> _Task statement_:
Among the lines below, how many carry the string "pencil"? Reply with a number and nothing else.

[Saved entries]
++++

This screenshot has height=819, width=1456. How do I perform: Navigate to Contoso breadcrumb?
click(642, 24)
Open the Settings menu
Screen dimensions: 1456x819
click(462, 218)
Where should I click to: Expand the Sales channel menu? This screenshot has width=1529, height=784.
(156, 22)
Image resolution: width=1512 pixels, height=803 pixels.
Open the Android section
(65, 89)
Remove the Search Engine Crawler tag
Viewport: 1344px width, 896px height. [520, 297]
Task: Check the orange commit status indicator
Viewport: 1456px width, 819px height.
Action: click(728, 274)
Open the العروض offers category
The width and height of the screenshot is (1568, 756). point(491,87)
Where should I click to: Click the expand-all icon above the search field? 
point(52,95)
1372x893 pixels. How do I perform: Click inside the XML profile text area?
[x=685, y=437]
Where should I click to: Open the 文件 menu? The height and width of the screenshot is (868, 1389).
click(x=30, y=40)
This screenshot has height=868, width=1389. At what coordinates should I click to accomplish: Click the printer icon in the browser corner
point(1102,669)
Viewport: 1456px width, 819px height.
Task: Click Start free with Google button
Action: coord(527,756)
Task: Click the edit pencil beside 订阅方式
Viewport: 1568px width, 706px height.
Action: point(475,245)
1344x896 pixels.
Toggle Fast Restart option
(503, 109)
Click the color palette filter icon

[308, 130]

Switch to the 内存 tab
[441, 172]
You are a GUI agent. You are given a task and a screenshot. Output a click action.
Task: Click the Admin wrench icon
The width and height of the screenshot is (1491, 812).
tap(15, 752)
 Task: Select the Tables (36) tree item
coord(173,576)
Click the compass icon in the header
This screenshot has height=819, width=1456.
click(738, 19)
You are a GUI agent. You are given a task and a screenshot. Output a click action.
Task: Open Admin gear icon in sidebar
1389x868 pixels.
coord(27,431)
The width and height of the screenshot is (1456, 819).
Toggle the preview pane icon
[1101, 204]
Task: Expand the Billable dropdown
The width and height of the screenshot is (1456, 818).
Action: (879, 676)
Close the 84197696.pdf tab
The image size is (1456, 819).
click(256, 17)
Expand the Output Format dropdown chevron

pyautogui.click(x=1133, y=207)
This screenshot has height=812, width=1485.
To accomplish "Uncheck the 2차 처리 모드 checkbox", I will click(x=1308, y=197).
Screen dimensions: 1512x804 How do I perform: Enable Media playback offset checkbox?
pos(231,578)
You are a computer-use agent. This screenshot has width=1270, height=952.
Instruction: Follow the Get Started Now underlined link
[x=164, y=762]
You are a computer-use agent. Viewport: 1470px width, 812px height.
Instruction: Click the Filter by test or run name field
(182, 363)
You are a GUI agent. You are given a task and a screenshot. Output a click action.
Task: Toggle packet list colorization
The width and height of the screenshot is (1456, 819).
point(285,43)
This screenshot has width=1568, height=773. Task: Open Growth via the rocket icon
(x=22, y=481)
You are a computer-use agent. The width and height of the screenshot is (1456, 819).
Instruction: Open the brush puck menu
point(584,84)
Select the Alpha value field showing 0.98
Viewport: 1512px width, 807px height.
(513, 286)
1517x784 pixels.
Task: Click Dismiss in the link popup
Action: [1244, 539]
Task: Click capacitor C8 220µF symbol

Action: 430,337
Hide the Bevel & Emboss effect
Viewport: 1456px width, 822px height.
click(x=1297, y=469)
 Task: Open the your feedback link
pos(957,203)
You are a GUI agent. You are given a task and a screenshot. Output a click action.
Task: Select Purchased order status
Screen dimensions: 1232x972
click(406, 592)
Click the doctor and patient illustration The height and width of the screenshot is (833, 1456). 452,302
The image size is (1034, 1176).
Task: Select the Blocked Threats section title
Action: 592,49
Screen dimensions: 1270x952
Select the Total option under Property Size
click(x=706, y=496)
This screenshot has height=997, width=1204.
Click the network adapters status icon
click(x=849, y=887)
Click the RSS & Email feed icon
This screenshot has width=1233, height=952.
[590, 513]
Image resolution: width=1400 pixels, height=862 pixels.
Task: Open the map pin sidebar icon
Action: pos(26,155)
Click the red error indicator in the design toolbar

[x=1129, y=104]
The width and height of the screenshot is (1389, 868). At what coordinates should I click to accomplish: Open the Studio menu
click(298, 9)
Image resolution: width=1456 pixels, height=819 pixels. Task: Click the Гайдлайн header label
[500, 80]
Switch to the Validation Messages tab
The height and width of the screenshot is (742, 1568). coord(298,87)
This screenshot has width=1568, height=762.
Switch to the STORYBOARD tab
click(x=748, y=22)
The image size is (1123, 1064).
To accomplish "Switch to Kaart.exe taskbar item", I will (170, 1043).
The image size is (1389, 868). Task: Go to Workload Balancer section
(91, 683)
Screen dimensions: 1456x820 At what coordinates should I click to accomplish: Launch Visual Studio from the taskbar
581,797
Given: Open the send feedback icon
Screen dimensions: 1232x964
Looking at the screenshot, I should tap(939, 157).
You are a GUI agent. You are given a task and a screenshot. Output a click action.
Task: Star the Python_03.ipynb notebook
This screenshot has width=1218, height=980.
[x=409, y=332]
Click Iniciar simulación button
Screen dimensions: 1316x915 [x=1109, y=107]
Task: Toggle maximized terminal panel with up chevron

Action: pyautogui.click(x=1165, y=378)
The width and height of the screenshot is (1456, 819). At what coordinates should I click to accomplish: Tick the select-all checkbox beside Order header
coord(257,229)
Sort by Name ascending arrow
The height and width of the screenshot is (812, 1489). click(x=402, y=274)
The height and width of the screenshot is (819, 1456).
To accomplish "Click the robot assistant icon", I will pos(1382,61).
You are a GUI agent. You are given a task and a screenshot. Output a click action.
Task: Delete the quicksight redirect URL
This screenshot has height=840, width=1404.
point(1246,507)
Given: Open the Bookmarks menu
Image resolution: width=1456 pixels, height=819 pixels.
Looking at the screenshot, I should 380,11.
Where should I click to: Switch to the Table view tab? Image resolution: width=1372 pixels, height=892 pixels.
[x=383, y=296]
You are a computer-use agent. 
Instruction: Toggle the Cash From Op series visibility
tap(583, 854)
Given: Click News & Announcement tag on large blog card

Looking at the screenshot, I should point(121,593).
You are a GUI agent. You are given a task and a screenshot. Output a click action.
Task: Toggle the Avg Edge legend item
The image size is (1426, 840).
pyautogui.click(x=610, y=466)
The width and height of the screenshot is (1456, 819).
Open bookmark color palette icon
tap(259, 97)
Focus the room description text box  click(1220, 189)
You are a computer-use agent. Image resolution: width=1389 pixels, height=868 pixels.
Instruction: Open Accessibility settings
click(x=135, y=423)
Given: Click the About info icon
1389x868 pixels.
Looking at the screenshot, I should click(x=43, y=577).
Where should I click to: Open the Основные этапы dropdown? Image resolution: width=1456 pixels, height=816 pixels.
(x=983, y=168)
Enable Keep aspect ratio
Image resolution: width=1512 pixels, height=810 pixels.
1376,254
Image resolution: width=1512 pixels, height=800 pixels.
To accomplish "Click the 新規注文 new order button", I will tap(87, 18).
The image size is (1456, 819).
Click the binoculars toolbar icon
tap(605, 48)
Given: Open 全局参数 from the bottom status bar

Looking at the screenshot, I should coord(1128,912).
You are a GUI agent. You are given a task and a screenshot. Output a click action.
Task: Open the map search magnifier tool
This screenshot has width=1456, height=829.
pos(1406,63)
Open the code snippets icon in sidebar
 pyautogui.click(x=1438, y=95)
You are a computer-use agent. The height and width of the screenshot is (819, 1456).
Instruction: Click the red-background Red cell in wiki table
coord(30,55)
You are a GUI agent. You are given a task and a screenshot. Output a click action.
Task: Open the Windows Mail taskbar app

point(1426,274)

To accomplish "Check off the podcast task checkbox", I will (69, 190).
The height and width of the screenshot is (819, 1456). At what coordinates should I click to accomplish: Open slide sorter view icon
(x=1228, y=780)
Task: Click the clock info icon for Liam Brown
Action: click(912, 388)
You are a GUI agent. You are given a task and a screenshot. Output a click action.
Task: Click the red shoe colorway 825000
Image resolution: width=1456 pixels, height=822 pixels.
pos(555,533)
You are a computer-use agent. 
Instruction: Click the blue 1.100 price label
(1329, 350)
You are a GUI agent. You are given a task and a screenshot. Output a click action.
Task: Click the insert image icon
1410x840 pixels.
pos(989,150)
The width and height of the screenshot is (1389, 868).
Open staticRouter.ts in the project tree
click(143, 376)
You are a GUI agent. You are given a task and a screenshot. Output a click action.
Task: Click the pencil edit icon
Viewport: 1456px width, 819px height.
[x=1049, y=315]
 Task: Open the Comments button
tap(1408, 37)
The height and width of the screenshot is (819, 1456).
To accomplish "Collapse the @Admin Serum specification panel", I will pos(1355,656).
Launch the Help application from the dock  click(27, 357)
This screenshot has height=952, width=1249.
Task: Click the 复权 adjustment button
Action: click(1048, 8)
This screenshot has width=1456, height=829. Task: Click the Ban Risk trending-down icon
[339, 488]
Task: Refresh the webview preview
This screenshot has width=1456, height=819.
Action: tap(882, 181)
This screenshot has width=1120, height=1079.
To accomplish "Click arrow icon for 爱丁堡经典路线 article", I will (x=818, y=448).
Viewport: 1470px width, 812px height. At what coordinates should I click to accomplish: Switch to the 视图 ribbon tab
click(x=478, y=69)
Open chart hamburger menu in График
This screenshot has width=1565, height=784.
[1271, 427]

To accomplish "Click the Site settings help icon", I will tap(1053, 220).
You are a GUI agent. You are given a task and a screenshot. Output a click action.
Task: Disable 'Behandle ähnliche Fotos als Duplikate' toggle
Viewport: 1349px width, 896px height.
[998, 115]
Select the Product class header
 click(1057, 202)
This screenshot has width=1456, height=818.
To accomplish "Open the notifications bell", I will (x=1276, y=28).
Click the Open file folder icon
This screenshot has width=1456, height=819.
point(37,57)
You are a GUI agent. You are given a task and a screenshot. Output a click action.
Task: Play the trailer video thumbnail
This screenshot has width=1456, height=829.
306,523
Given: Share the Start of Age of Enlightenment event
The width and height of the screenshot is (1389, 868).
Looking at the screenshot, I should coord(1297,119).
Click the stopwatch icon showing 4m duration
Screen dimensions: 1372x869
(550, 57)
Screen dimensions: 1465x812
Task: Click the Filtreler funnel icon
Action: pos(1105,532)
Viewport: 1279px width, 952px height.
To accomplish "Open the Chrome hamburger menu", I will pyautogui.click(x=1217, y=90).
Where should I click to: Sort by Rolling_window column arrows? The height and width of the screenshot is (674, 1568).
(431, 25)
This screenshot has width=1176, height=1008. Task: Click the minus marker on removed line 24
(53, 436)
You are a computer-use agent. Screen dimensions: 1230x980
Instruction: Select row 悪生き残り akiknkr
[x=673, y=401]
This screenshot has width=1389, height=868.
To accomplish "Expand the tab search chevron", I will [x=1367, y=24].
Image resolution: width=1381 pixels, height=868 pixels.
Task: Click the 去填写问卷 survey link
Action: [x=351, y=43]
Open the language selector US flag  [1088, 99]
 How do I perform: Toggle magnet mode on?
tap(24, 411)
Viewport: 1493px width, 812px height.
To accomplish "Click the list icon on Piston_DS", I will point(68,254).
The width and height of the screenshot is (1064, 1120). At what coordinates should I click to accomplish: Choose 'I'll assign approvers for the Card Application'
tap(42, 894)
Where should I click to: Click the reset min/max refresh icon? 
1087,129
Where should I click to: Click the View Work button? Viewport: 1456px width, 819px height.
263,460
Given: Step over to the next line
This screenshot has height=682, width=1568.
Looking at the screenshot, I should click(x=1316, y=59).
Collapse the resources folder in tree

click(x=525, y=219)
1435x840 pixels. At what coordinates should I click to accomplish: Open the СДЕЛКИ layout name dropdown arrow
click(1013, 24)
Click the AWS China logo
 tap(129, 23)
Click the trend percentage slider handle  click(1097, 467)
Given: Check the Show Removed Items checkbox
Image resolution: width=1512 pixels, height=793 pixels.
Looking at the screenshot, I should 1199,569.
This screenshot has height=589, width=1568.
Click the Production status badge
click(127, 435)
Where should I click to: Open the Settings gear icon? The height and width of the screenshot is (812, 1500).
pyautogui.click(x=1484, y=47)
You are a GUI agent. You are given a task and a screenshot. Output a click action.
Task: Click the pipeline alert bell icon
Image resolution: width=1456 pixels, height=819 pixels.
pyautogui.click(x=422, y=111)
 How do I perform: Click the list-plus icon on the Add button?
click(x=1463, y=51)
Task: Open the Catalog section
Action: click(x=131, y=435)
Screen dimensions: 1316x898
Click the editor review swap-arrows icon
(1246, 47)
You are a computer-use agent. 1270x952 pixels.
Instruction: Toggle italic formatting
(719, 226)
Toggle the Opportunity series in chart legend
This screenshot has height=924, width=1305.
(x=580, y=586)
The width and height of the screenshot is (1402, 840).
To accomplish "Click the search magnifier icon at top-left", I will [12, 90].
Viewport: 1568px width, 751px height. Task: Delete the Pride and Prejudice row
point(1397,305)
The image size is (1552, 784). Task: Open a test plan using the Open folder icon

++++

> _Exercise answer_:
2